The Income Tax Appellate Tribunal (ITAT), relying upon the legal position emerging after the Delhi High Court’s decision in Sony Ericsson Mobile Communications India Pvt. Ltd. v. CIT, remanded the matter back to the TPO for fresh determination of ALP. The assessee challenged this remand on the ground that similar issues for the previous assessment year had already been restored by the High Court to the ITAT for fresh adjudication and that certain issues had already attained finality.

 Issues Involved

  1. Whether AMP expenditure incurred by the assessee constituted an international transaction under transfer pricing provisions?
  2. Whether the Bright Line Test (BLT) could be applied for determining Arm’s Length Price of AMP expenditure?
  3. Whether the ITAT was justified in remanding the matter to the TPO instead of adjudicating the issues on merits?
  4. Whether issues claimed to have attained finality could again be reopened for adjudication?

 Petitioner’s Arguments (Assessee’s Contentions)

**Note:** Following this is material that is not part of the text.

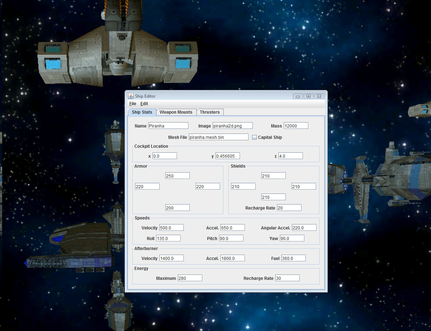The height and width of the screenshot is (331, 431).
Task: Open the File menu
Action: point(133,104)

  • The assessee contended that for Assessment Year 2010–11, the High Court had already restored similar issues to the ITAT for fresh adjudication and the same course ought to be followed in the present appeals.
  • It was argued that certain issues had already attained finality and therefore ought not to be remitted to the Assessing Officer again.
  • The assessee challenged the mechanical remand to the TPO and sought adjudication by the ITAT on the issues raised.

 Respondent’s Arguments (Revenue’s Contentions)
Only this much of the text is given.